The history of faucet
Have you ever turned on the water to fill your tub and wondered about the history of your faucet?
The faucet has an interesting history that traces back to ancient times. As early as 1700 B.C., plumbing and faucets were being used to control the water to fountains and private homes. The Romans utilized plumbing and faucets to run water to 11 public baths, 856 private baths, and 1,352 cisterns and fountains.
Faucets started out with two handles for hot and cold water. If you were running a bath, you turned on the hot water faucet and the cold-water faucet. However, in 1937, Al Moen burned his hands in the hot water and decided to design a single-handled faucet. His first design was rejected and between 1940 and 1945, he finally succeeded in designing a functioning, single-handled faucet.
Finally, people would be able to adjust the temperature of one stream of water until they found their desired temperature.
Many others continued to improve upon the design of the faucet. In 1945, Landis Perry came up with the design for a ball valve for faucets. The Delta single-handle faucet was the first faucet to utilize the ball valve. Wolvering Brass also added to the functionality of faucets by designing ceramic discs for water control. The discs last longer than rubber and provide better control.
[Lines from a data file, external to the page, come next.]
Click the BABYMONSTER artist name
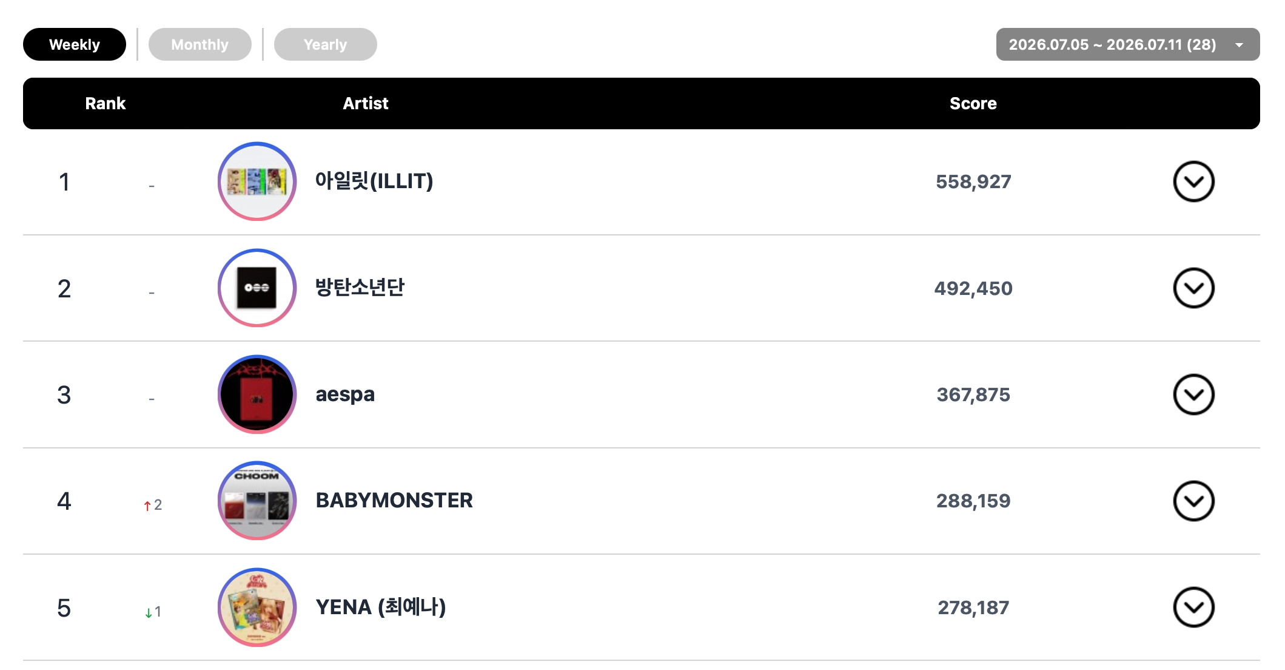Viewport: 1285px width, 670px height. (394, 501)
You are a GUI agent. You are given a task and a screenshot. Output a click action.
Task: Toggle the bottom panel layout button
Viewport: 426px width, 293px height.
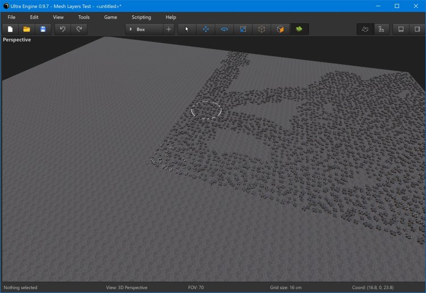tap(400, 29)
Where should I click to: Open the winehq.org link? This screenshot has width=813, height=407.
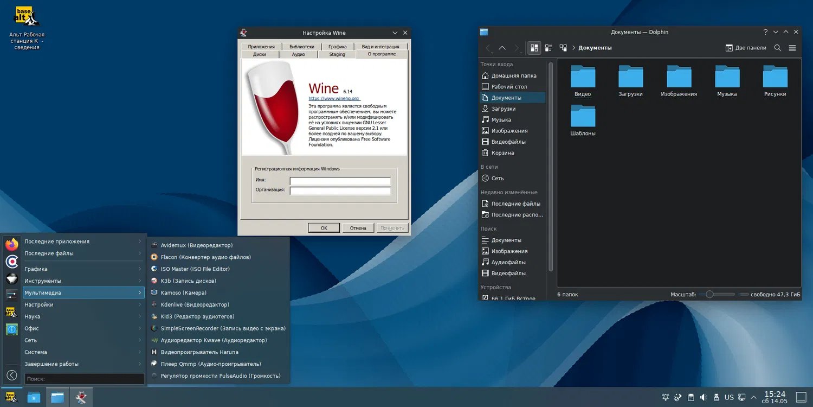[334, 98]
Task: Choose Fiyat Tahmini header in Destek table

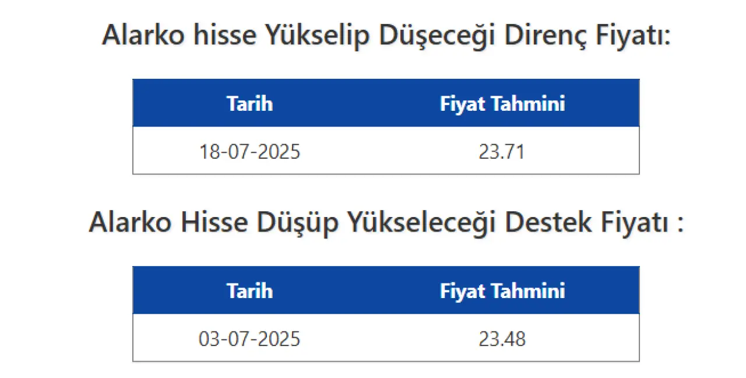Action: click(x=502, y=291)
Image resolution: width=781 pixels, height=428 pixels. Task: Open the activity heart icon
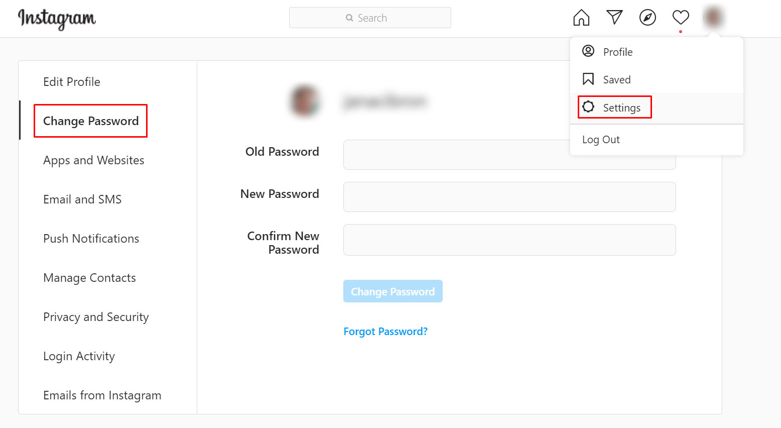681,18
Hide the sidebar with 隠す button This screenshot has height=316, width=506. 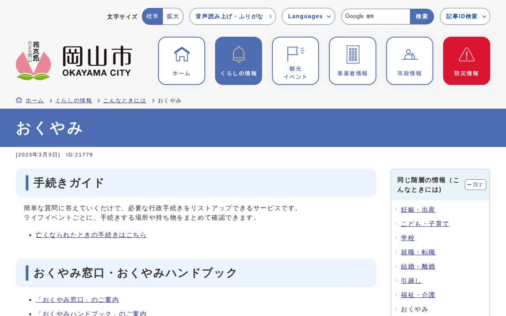[475, 184]
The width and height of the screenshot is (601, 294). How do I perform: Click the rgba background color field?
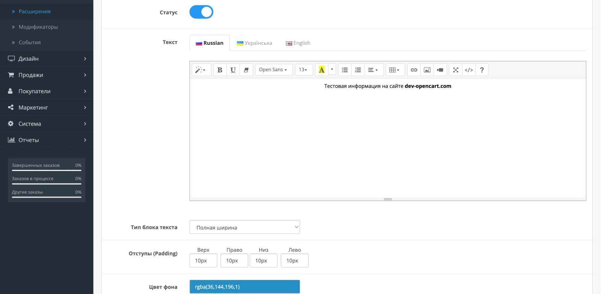[x=245, y=287]
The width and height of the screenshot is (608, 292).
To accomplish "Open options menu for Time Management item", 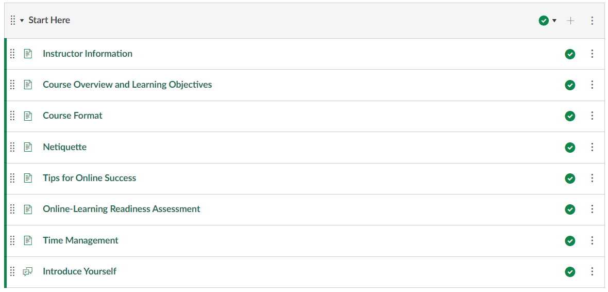I will pyautogui.click(x=592, y=240).
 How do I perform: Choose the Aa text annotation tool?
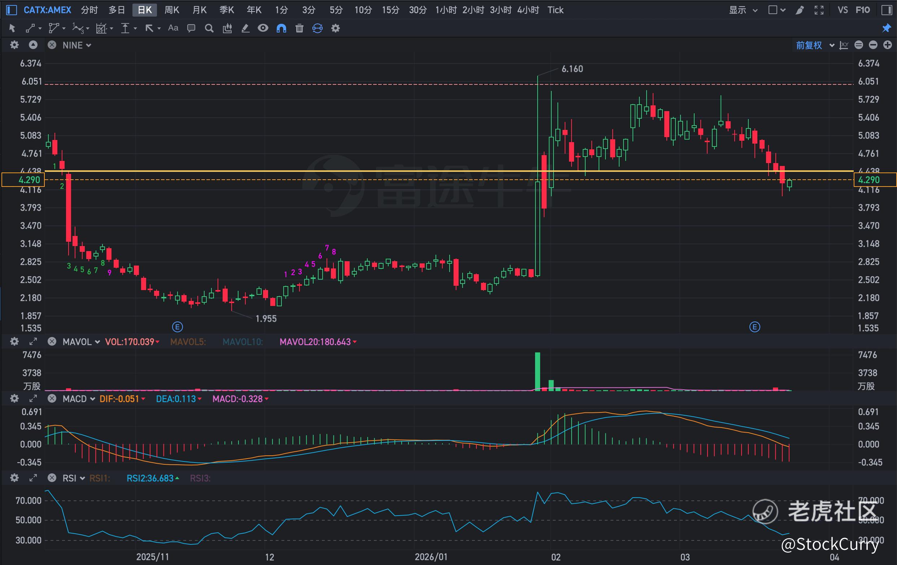pos(173,28)
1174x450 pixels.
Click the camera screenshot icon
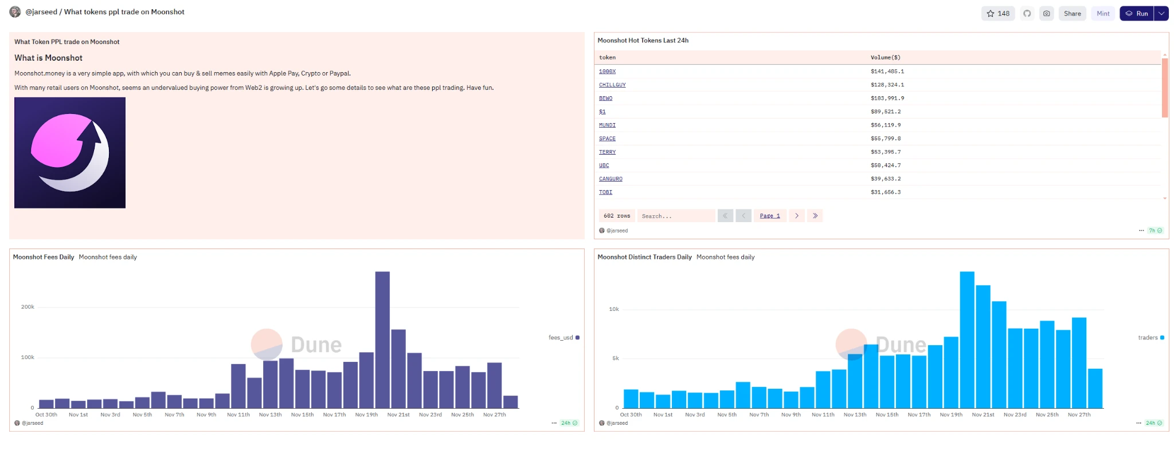tap(1047, 14)
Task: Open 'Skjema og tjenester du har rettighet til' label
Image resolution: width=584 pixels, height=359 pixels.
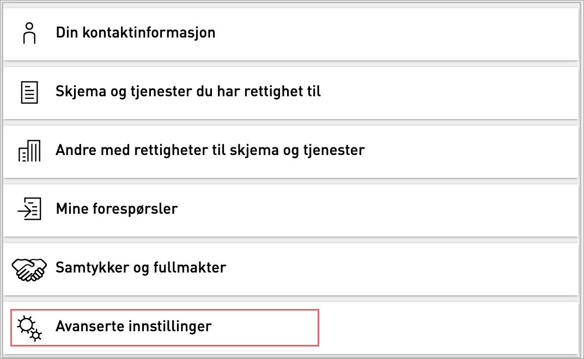Action: click(188, 91)
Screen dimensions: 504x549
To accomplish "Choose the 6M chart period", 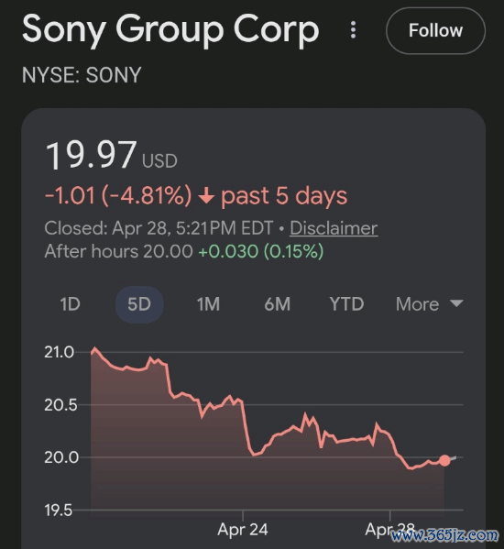I will tap(277, 304).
As time marched on, more and more improvements were made to faucets. Some of these improvements include filters to reduce contaminants, spray hoses that can be pulled out from the sink, electronic faucets, and faucets designed for the handicapped. Electronic faucets are becoming the norm in public bathrooms because users do not have to touch the handles to turn the water on. They simply hold their hands in front of a sensor and the water turns on, making these faucets more hygienic than traditional faucets.
It will be interesting to see what the future holds for the world of faucets.